Can somebody help me out and provide some code? I would be interested in both the conical as the parabolical solution, but any is better than none. I hope this is really non-trivial, and I'm not totally stupid. =)
So I assume you want the surface area of an elliptic paraboloid. The basic framework is given here, from which the following image is taken.
So the question is how to compute this in R? The hardest part is the double integral, which can be evaluated using the adaptIntegrate(...) function in the cubature package.
A <- function(a,b,h) {
require(cubature)
integrand <- function(x,a,b){
u <- x[1]
v <- x[2]
E <- 1+((a*cos(v))^2 + (b*sin(v))^2)/(4*u)
F <- (b^2 - a^2)*sin(2*v)/4
G <- u*((a*sin(v))^2+(b*cos(v))^2)
return(sqrt(E*G-F^2))
}
adaptIntegrate(integrand,
lowerLimit=c(0,0), upperLimit=c(h,2*pi), a=a,b=b)$integral
}
We can confirm this by noting that when
a = b = h = 1
E = 1 + 1/4u
F = 0
G = u
A = 2π ∫du sqrt(u+1/4)
Which can be evaluated in closed form as:
A = 4π/3 [ (5/4)3/2 - (1/4)3/2 ] = 5.330414
A(1,1,1)
# [1] 5.330413
(4*pi/3)*((5/4)^(3/2) - (1/4)^(3/2))
# [1] 5.330414
From https://en.wikipedia.org/wiki/Elliptic_paraboloid the defining equation for an elliptic parabola is z/c = x^2/a^2 + y^2/b^2. We can transform this to make a hill with height 'h' and base at z=0 being an ellipse.
For a elliptic parabola
z = h*(1 - ((x/a)^2+(y/b)^2)).
Where a and b are the semi-major and semi-minor axis of the ellipse generated by cutting the cone by z=0 and h is the height of the point above (0,0).
For a elliptical cone
z = h*(1 - sqrt((x/a)^2+(y/b)^2))`.
Where a and b are the semi-major and semi-minor axis of the ellipse generated by cutting the cone by z=0.

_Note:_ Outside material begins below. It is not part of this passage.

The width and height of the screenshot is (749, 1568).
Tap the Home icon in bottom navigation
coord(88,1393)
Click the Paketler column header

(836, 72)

To plot both you need to clip by the plane z=0 use max(0,h*(1 - ((x/a)^2+(y/b)^2)).
Volumes
The area of an ellipse is pi a b, the volume of a cone is 1/3 basearea * h so volume of the cone is
1/3 pi a b h.
As mentioned elsewhere the volume of the elliptic paraboloid is a bit tricky.
We can try doing it by slicing in the z-direction.

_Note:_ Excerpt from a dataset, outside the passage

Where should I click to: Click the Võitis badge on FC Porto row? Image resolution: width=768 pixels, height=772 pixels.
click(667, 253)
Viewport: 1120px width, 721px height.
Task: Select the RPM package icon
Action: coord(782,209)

int_{z=0}^{h} area of ellipse at height z dz.
If the ellipse at height z has semis a(z) and b(z) then the area is
A(z) = pi a(z) b(z).
To find the a(z) and b(z) slice the paraboloid by the planes y=0, x=0, these give two parabolas z = h *(1 - (x/a)^2), z = h *(1 - (y/b)^2). Rearrange z/h = 1 - (x/a)^2, (x/a)^2 = 1 - z/h x/a = sqrt(1-z/h) x=a*sqrt(1-z/h) this is our a(z). Similary b(z)=b*sqrt(1-z/h). The area of the ellipse at height z is
A(z) = pi a(z) b(z)
= pi a sqrt(1-z/h) b sqrt(1-z/h)
= pi a b (1-z/h)
Integrate
int_{z=0}^h pi a b (1-z/h)
= pi a b [z - z^2/(2 h)]_0^h
= pi a b (h - h^2/(2 h))
= 1/2 pi a b h
remarkably simple.
For comparison the volume of the cuboid with height h and lengths 2a and 2b would be
4 a b h.
Surface areas
From https://en.wikipedia.org/wiki/Elliptic_integral#Complete_elliptic_integral_of_the_second_kind the circumference of a ellipse with semi-major axis a and eccentricity e is
4 a E(e)
where E(e) is a complete Elliptical integral of the second kind. The eccentricity e is
e = sqrt( 1 - b^2/a^2 ).
In both the cone and elliptic paraboloid cases the eccentricity is constant for all horizontal slices. The integrals for surface areas then simplify nicely. For the cone
a(z) = a * ( h - z). So
int_z 4 a(z) E(e) dz
= 4 E(e) int_z a(z) dz
= 4 E(e) int_{z=0}^h a * (h -z ) dz
= 4 a E(e) int_{z=0}^h h - z dz
= 4 a E(e) [h z - z^2/2]_{z=0}^h
= 4 a E(e) h^2/2
= 2 a E(e) h^2
For the elliptic paraboloid a(z)=a*sqrt(1-z/h) and the integral is
int_z 4 a(z) E(e) dz
= 4 E(e) int_z a(z) dz
= 4 E(e) int_{z=0}^h a * sqrt(1-z/h) dz
change variables with w=1-z/h limits are 1 and 0 dz/dw = -h so
= 4 E(e) int_{w=1}^0 a * sqrt(w) * -h dw
= 4 a E(e) h int_{w=0}^1 sqrt(w) dw // switching limits round
= 4 a E(e) h [ 2 w^(3/2) /3]_{w=0}^1
= 8/3 a E(e) h.
Multivariate normal distribution
An alternative and more standard model is as a 2D gaussian https://en.wikipedia.org/wiki/Multivariate_normal_distribution#Density_function
z = 1/(2 pi a b) exp( -( (x/a)^2 + (y/b)^2 )/2).
This will look pretty close to the paraboloid apart from at the base.